Study Design: Cross-sectional study.
Place and Duration of Study: Armed Forces Institute of Haematology, Rawalpindi, from Mar 2017 to Aug 2017.
Methodology: A total of 70 acute myeloid leukemia patients were recruited in this study. Each patient was assessed by blood complete picture, bone marrow examination (aspiration and trephine biopsy) and cytochemical staining by sudan black. Flow cytometry was done for immunophenotyping of each patient. Mutation analysis of NRAS and KRAS of exon 1 and exon 2 were performed on Peripheral /bone marrow sample by PCR followed by purification and analysis of gene mutations by Sanger sequencing.
Results: Of the seventy patients, five percent were positive for NRAS mutation while no KRAS Mutation was detected in our study. Mean age of our patients was 31.5 with a SD of ± 18.9. Patients presented very high levels of WBC with an average of 83.7 ± 107 years.

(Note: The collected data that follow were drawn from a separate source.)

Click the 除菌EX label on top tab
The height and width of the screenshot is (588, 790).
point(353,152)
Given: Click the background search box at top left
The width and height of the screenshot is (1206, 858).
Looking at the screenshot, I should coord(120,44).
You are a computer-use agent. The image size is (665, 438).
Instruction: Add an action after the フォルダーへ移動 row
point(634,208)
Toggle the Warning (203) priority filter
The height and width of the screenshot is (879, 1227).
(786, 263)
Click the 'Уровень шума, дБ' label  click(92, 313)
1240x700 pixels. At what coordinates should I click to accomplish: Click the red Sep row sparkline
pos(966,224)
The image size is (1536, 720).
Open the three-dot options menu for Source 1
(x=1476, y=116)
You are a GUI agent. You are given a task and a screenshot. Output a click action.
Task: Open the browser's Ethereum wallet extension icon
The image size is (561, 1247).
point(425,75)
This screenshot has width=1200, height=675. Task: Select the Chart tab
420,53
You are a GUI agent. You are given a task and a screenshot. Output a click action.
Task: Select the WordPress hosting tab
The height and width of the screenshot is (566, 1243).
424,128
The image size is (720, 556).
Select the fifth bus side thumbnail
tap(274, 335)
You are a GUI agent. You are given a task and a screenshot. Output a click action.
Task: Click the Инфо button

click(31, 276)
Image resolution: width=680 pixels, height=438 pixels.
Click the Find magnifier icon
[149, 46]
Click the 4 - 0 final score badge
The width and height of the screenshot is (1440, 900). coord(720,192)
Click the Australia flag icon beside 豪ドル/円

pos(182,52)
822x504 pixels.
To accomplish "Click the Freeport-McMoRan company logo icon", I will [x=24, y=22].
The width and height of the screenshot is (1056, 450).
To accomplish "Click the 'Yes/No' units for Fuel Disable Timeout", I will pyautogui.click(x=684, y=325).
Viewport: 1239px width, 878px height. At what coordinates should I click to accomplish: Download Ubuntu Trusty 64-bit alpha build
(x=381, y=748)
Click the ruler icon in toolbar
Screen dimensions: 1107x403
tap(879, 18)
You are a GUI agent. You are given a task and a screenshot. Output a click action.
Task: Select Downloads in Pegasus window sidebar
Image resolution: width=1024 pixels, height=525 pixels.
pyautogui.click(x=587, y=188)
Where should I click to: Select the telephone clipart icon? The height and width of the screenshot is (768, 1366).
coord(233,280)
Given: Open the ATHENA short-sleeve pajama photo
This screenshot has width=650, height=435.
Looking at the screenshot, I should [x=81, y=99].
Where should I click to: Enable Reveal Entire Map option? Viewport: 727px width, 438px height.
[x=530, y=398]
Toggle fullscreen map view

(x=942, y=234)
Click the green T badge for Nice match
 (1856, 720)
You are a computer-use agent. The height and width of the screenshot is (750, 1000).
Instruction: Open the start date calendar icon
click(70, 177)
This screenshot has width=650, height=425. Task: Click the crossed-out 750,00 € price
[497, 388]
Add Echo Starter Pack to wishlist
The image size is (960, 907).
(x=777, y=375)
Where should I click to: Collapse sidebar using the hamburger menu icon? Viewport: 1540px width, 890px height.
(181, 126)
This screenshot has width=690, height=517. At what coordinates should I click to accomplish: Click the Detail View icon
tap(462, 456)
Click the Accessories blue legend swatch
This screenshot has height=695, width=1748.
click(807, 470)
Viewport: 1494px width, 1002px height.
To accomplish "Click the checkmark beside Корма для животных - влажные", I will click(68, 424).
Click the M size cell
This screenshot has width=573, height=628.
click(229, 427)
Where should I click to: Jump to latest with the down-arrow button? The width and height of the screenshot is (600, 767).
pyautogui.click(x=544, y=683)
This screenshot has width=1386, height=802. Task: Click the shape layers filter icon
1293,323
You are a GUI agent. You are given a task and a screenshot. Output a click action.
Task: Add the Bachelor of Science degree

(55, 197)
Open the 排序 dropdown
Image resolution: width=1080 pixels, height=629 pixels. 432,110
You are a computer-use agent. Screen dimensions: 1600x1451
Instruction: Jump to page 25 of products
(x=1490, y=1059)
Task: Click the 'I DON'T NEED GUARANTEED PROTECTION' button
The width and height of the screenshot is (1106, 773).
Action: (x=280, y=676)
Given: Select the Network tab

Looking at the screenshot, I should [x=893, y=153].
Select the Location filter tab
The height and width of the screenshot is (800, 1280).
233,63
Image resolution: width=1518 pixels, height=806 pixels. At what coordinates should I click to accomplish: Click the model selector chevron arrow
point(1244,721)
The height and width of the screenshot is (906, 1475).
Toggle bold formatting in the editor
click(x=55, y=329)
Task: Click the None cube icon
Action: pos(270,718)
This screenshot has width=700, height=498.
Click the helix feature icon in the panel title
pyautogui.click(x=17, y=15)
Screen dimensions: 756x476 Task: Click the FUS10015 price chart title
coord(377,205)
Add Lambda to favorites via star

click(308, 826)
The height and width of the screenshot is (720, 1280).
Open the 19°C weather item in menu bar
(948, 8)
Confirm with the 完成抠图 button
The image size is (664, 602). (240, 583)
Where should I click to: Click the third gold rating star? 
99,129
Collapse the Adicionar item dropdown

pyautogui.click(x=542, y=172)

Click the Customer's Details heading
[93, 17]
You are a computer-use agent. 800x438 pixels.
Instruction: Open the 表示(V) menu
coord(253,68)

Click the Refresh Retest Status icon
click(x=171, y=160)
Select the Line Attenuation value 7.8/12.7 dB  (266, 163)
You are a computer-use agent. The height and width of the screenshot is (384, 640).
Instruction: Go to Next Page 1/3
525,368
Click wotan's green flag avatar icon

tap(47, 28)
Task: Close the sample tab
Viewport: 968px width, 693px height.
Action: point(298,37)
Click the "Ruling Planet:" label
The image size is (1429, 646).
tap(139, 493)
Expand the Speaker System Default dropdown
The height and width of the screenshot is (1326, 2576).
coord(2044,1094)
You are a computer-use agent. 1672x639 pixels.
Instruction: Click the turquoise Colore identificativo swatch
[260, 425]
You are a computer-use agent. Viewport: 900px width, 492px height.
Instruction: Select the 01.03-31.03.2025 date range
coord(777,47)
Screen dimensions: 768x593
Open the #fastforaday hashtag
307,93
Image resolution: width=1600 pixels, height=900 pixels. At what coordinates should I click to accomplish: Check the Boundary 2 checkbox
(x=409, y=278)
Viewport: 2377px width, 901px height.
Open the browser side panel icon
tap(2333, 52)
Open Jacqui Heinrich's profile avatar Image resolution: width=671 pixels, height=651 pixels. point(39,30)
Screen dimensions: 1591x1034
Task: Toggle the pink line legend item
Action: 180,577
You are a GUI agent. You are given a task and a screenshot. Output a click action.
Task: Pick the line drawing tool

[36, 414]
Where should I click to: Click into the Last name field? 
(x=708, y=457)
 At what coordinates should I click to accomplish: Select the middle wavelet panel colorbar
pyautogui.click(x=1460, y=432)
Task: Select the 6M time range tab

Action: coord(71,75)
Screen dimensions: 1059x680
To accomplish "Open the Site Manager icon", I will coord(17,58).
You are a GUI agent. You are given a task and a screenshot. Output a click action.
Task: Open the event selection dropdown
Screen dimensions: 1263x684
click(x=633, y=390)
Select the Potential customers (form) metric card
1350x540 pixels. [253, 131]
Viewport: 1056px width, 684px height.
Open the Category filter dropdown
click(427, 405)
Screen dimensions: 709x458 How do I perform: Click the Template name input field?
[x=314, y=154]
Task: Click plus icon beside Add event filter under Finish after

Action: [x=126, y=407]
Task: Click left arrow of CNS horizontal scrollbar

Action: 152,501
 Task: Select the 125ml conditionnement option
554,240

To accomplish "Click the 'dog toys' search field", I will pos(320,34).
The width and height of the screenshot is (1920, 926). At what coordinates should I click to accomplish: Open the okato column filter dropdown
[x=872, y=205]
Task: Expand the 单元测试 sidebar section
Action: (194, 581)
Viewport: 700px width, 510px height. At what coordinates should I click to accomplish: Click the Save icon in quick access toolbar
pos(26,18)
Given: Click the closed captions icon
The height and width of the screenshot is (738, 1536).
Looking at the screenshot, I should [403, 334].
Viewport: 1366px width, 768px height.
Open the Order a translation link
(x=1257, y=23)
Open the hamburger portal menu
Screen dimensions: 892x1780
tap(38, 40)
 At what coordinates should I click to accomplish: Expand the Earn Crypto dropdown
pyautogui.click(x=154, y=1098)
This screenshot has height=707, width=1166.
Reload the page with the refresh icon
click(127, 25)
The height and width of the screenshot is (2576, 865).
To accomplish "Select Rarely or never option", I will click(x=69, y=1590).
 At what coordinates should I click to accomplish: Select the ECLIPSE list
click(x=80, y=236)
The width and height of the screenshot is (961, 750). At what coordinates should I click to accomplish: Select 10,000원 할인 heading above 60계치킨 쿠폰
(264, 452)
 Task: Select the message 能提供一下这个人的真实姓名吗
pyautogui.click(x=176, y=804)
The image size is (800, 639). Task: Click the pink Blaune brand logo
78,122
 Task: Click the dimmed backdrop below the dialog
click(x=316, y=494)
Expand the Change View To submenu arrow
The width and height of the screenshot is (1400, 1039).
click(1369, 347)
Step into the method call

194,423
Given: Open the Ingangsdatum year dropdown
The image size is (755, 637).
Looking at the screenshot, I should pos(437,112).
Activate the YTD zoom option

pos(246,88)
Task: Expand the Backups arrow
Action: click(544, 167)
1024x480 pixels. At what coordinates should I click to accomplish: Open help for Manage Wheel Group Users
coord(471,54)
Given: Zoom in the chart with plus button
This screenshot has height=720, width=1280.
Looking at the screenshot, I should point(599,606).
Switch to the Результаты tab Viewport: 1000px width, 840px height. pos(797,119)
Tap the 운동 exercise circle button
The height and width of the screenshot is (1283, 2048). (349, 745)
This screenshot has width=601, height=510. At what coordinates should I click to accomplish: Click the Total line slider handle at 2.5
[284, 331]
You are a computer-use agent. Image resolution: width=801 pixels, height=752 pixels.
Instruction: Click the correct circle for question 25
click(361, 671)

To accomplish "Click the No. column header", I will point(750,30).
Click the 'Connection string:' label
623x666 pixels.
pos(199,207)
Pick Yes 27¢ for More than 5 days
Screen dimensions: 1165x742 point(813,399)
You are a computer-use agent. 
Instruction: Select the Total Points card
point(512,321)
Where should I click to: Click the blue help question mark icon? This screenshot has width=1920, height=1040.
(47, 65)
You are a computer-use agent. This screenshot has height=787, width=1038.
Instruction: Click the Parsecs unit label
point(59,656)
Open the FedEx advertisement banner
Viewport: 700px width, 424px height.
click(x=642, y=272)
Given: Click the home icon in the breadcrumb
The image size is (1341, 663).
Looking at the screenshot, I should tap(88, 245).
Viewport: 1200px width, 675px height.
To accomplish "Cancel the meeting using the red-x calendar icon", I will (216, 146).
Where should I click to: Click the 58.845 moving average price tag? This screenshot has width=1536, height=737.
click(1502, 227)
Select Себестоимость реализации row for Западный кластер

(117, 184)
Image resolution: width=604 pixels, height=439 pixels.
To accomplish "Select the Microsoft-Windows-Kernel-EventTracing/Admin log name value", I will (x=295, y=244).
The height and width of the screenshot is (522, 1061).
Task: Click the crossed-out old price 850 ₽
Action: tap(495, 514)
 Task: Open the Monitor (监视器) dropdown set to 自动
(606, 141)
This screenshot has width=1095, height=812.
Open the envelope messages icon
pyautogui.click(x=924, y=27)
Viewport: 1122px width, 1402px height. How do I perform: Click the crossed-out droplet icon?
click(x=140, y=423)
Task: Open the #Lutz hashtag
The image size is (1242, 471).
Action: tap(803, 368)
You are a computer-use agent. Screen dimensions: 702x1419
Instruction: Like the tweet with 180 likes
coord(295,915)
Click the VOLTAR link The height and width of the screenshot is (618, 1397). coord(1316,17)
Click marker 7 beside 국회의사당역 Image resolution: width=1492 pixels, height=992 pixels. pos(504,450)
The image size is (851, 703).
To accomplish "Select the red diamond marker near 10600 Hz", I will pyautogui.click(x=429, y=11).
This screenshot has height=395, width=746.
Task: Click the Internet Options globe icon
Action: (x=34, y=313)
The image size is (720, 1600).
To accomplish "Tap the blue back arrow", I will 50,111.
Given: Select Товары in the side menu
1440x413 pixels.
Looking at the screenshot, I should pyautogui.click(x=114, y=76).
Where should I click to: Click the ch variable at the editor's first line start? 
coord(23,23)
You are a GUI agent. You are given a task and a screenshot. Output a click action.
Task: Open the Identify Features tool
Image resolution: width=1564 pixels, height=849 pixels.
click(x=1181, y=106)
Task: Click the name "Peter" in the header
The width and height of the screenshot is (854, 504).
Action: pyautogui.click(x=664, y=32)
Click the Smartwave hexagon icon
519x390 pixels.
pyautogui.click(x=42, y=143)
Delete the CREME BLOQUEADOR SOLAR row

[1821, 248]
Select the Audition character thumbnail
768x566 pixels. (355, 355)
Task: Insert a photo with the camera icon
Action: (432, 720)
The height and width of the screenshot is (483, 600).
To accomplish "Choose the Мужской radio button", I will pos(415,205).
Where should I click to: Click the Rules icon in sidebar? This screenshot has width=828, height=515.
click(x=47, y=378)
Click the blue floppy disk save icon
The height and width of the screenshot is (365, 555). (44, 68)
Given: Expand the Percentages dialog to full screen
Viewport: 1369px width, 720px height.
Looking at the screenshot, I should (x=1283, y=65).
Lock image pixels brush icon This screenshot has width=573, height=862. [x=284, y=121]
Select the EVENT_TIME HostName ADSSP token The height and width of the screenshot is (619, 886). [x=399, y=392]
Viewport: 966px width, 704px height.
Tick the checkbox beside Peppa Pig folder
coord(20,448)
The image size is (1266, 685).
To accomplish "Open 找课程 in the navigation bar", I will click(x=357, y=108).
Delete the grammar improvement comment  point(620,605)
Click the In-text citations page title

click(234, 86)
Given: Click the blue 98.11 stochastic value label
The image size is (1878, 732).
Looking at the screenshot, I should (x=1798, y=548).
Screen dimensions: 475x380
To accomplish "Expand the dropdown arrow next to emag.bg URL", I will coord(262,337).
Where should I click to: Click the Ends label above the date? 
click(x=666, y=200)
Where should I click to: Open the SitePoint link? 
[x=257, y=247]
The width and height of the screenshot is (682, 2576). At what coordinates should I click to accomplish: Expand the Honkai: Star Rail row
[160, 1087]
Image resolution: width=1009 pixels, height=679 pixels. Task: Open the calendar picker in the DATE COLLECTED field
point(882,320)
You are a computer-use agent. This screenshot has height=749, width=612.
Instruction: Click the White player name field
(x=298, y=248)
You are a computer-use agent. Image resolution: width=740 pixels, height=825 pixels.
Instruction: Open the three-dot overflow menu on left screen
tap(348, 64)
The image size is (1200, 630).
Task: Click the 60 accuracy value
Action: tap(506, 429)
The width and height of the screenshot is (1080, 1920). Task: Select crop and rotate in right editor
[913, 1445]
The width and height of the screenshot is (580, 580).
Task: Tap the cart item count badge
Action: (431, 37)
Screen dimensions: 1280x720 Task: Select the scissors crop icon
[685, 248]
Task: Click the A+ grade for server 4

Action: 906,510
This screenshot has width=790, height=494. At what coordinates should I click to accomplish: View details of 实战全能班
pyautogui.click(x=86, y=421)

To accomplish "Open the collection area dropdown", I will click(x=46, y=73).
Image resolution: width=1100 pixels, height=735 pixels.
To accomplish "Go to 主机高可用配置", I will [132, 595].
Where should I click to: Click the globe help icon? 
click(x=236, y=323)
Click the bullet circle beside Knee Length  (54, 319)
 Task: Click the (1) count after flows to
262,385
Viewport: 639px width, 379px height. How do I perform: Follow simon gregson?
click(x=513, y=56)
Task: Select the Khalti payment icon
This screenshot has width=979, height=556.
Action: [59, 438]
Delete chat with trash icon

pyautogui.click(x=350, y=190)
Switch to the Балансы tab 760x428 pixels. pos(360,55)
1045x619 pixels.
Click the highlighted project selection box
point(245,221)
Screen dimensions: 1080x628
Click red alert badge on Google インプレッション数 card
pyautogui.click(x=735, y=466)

Regarding clinicopathological parameters all NRAS mutation positive patients and NRAS mutation negative patients there was prominent splenomegaly as well as bleeding from gums but the percentage of splenomegaly and bleeding gums was much greater in NRAS mutation patients as compared to NRAS negative patients.
Conclusion: There were limited studies regarding NRAS and KRAS mutations in Pakistan so larger sample size is required to determine frequency along with its prognostic impact.